07 September 2013

Out of no where.....

I m suffering loneliness terribly. I feel like I have no social life. I dun have much friends either. 
Everytime was being told about money and money and money again. What is going on? I m depressed each time I was nagged about it. Family life became upleasant either.

I'm back again....

Hi there,
Haven't meet up with you guys for a very very long time. 
Let me introduce with my new updates first.
1) I got a job.
2) Continuing my undergraduate program.

Lets talk about job, I m working as just an project admin with entry level pay sustaining my study loan and for top-up modules fee.
Note! I haven't graduated yet.



Edu....
Studies are getting harder. Really harder. However, since my dream is to be a successful programmer, I will endure the pain and overcome all those hurdles till I get what I want.



03 March 2013

Catching up with my blog

Well....
It has been quite a long time that i dun write on my blog...
Busy with my own stuffs(work, school, house chaos etc) lately.
What's new to me,...I've got one more family.
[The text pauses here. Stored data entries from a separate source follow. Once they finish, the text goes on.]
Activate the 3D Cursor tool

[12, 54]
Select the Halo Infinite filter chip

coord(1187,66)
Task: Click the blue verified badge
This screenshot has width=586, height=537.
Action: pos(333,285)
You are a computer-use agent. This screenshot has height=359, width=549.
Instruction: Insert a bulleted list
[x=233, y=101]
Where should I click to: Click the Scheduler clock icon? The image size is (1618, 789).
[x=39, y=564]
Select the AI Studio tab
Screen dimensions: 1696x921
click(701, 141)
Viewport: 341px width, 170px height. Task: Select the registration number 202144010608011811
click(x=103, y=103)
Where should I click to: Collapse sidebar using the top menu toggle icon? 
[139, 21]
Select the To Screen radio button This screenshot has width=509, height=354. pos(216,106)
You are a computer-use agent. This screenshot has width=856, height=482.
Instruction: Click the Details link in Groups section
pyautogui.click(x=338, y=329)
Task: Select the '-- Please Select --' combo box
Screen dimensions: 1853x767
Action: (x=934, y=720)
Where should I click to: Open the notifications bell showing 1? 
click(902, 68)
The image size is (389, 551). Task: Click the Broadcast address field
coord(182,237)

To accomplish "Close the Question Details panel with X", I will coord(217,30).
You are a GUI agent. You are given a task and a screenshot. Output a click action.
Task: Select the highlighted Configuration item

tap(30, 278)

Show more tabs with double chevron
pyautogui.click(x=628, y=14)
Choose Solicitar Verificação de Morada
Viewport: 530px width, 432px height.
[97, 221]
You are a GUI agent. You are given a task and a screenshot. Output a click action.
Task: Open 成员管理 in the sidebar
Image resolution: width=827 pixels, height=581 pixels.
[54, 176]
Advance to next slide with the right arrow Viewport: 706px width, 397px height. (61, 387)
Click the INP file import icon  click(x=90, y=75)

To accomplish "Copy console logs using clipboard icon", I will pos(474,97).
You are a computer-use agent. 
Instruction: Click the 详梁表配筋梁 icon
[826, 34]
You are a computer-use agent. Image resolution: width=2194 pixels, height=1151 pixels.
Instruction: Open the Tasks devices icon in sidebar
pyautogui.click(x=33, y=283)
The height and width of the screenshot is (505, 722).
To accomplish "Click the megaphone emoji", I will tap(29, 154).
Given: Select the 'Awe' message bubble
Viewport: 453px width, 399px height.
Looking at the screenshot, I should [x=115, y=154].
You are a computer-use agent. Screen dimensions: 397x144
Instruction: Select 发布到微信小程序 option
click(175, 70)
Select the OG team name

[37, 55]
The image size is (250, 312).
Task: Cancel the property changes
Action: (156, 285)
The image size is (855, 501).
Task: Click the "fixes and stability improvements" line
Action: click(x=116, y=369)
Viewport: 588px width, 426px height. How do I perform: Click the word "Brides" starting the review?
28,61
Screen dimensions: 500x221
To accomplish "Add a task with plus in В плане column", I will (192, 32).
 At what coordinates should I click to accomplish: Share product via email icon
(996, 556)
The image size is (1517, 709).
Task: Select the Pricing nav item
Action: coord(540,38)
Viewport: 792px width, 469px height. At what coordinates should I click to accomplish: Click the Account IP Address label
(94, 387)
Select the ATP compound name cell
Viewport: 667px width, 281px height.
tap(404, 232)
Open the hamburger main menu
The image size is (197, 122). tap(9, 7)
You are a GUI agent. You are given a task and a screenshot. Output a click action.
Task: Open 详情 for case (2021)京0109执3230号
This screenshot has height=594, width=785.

This belongs to me and my working colleagues. 
Everyone there are good. and caring. That's why I call a family.
On top of that My direct boss is my favorite since the day we met at the job interview.
Since that day i whispered myself I will be looking forward to work with you. Then, how lucky i was I am able to work there.
 I do admire him. He's like a father to me, giving me warmness like a father, brother and boss.
At the end of this project, we(me and some of my new family member) are going out to have fun at Universal Studio Singapore. Honestly, I have never been there because of the time constraint, not having great company and lastly the money. Without having much fun at there why should i bother spending my time and money, ain't it? 
But,...we are going there soon. My great accompanies will be going with me, how nice....
So, we should get started planning for the outing. ^_^
Ummmm....but meantime, we are rushing for a project. Hardly get time for own self. Even we have got a small amount of time beside working, I intend to rest at home. I need to restore my energy to give my best at work the next day.


19 December 2011

X'mas present for me 2011

I got an Ipad2 in this december. :) It is really cool.
However crucial thing is missing in that device.i.e, it doesn't support Any Flash files.
In this era, Apple's Ipad2's rival is Samsung Galaxy Tab 10.1 which is operating on Andriod Platform while Apple is operating on its self own IOS.
Other than that I love Apple Tablet way better than Samsung and others. Because of its perfect user friendly interface and design, wide variety of apps, being the most popular brand in the market, and lastly but not the least its beautiful design.
Besides, I think what Apple's given to us is more than enough for a tablet's performance. It is actually not a computer and we are not supposed to expect more what a tablet should be. Right? And most of us, will be only use the tablet to kill time as a entertaining machine, while we are travelling. Unless you enjoy using a computer which can perform so much more.

29 November 2011

one day before 2012

Nothing seems right!!!
It has been a huge issue in my life. So far, the situation has never improved and leading to the dark side. I am so nostalgia about it. I have been living my life like I am alone since I know what life means. I might seem so stiff and ill on the surface; however it is just a disguise of me as cold-blooded person. And I used to purposely did make up just to cover me dying inside. Lately one person saw my inner side and he did realize I m not happy just abit. I pretend: I have been stressed for work related stuffs. It was a lie.
The environment I grown up is so solitude. My daily routine is miserably just simple and lonely.  I really long for the love and care from my surroundings especially my family, my relatives. Nowhere to get what I wish for. All I get is discrimination.
Very very messy in my head and heart is aching now.
I am plugging in the earphones and play the music to its loudest because I don’t want to hear anything. To those people around me: Do as you wish and I don’t even bother.
OMG I m starving, should go have dinner then.

28 November 2011

Elmo Elmo Emo

 


Even the day is gone, even the night is long....Life goes on..................

Lately been a bit down...
No matter what life goes on....
People always say "every dark cloud has a silver lining" and the nature of life is usually a tangent shape: certainly will have both ups and downs.